Notre rôle c’est aussi d’accompagner et parfois d’aider à être critique. Ce qu’il faut garder en tête, c’est que ce qui est en ligne demande un effort de la part du public. De même que cela lui demande un effort de venir jusqu’à nous, dans nos murs.
L’autre grand mouvement, depuis 2 ou 3 décennies pour les institutions, c’est la question du rapport au grand public. Pour moi, cela ne veut rien dire le grand public, c’est une catégorie qui n’existe pas. Les institutions seraient fondées sur ce rapport au grand public, alors que youtubeurs et les formes numériques de médiation, parlent de leur communauté, de leurs abonnés. Les institutions ont à réfléchir sur leur public : il n’y a rien de mal à abandonner l’idée de grand public, et à faire évoluer notre rapport au public. La ménagère de moins de 50 ans, c’est la pub des 60’, c’est pas 2020 ! Aujourd’hui, on n’est plus dans cette logique-là, la ménagère n’existe plus - si jamais elle a existé un jour. On se doit d’avoir une relation au public différente.
Mais c’est une révolution copernicienne, car dans les CCST, il y a comme un plafond de verre, on n’arrive pas à élargir nos publics, on a du mal à être pris au sérieux par le monde économique, par exemple. Comment peut-on faire ? Est-ce qu’on peut s’appuyer sur ce qui se développe par la culture numérique ? Est-ce qu’on peut considérer le public comme une communauté d’intérêt qu’on cherche à élargir et à faire vivre plutôt que parler du public comme des gens qui ne connaîtraient rien et qui attendraient tout de nous ?
Tout cet environnement qui change, cela nous a incité à faire bouger les lignes, à faire des expérimentations. Si nous faisons toujours des expositions, des ateliers et des rencontres, cela impacte sur les méthodes des professionnels et provoque un rapport au public différent. Il faut que l’on intègre que le public connaît aussi des choses, qu’il a des savoirs et que cela doit changer notre manière de travailler.
Les études de public nous disent que nos institutions demeurent dignes de confiance. Elles sont une référence, dans un monde où on est submergé d’informations, où on ne sait plus qui croire. L’institution est toujours porteuse de sens. C’est aussi pour cela que les youtubeurs essaient de travailler avec les institutions, pour obtenir une sorte de labellisation ou de reconnaissance. Dans notre époque post moderne, tout n’est pas noir ou blanc, il y a toujours une ambivalence. Il y a de nouvelles formes de diffusion du savoir qui apparaissent, mais les formes plus classiques perdurent, elles vont même travailler ensemble…

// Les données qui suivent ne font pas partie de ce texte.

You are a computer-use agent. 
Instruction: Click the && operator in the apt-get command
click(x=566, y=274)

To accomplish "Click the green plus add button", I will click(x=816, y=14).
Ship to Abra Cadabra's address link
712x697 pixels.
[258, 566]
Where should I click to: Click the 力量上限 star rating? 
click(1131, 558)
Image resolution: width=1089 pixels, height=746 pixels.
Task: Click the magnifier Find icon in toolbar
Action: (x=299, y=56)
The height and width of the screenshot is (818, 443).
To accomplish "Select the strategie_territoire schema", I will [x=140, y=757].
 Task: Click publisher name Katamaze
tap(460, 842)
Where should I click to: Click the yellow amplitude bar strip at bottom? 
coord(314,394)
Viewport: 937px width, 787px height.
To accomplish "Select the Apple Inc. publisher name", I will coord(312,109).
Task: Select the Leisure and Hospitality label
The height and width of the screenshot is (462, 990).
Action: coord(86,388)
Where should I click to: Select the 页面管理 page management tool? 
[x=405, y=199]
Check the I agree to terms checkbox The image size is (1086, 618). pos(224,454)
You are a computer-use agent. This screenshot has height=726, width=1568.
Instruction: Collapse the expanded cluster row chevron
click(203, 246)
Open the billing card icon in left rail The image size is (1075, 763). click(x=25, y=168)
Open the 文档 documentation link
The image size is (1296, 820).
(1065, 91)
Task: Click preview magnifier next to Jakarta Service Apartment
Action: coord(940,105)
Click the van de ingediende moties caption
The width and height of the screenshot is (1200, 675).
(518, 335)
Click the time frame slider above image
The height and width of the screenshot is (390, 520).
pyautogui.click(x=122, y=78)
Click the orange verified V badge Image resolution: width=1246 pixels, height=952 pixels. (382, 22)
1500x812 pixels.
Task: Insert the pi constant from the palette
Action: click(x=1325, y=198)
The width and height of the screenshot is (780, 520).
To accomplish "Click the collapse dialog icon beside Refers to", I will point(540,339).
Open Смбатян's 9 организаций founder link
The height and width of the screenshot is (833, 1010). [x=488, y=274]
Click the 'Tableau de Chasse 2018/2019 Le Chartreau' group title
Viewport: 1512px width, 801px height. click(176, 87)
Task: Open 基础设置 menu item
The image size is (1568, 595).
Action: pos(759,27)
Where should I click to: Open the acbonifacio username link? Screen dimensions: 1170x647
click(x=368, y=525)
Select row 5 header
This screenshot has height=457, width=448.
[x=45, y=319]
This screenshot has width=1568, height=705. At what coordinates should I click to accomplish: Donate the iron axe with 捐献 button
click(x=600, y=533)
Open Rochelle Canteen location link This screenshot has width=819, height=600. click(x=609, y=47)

Certes, l’institution doit s’analyser mais elle doit aussi comprendre ses forces. Il y a une alliance à trouver, par rapport à ces nouvelles formes, qui ont d’autres dispositions que les nôtres. Notre ambition, c’est de trouver des moyens de coopérer, plutôt que de combattre ou d’ignorer de tels phénomènes, qu’ils soient visibles sur Youtube ou ailleurs.